The drug candidate in question, a porcupine inhibitor called RXC004 is being tested in a phase 1 oncology trial, with four patient cohorts dosed and results expected midway through the year.
A ROCK2 inhibitor for several fibrotic conditions called RXC007 is due to enter a phase 1 study in the first half of this year.
The company has licensed a preclinical porcupine inhibitor RXC006 to AstraZeneca for $17 million up front, plus up to $360 in milestone payments and tiered royalties.
It has also signed a two-target research collaboration with Jazz Pharmaceuticals, with $10 million cash received on signing and a further $10 million due in year two, together with further milestone payments and tiered royalties.

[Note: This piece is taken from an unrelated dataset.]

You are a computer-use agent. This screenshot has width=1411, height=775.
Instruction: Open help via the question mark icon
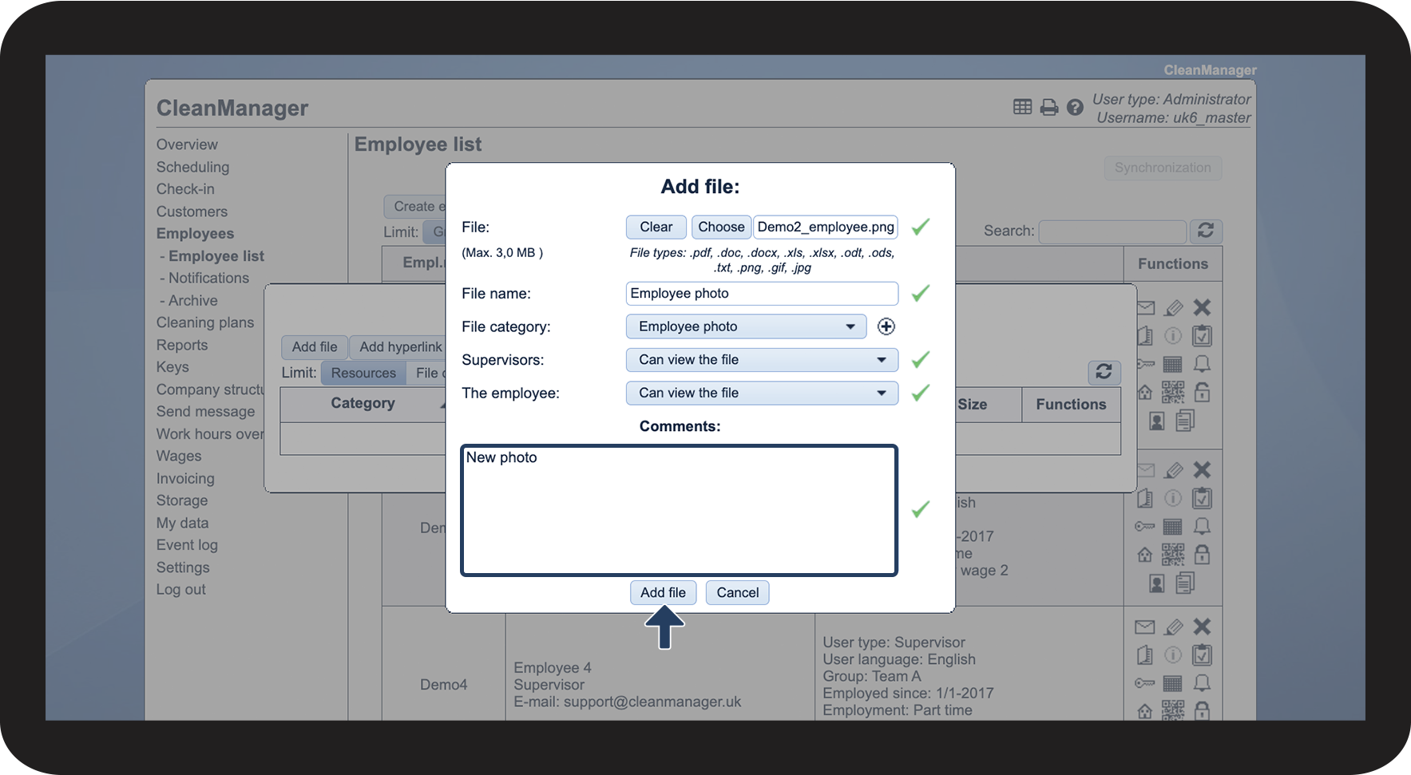1075,108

According to Anson, the plan is to decide how to progress development of both clinical stage drugs.
With the accelerated development timelines possible in cancer, the company will take a view when a first phase 2 readout from RXC004 gives an indication whether the drug is effective.
The phase 2 trial could be enhanced, or entirely new phase 2 or phase 3 trials could begin at that point, Anson said.
With such early stage assets Anson did not comment on plans beyond the mid-stage trials.
“I think the first job is to progress those programmes through to proof of concept and see if they demonstrate efficacy,” she said.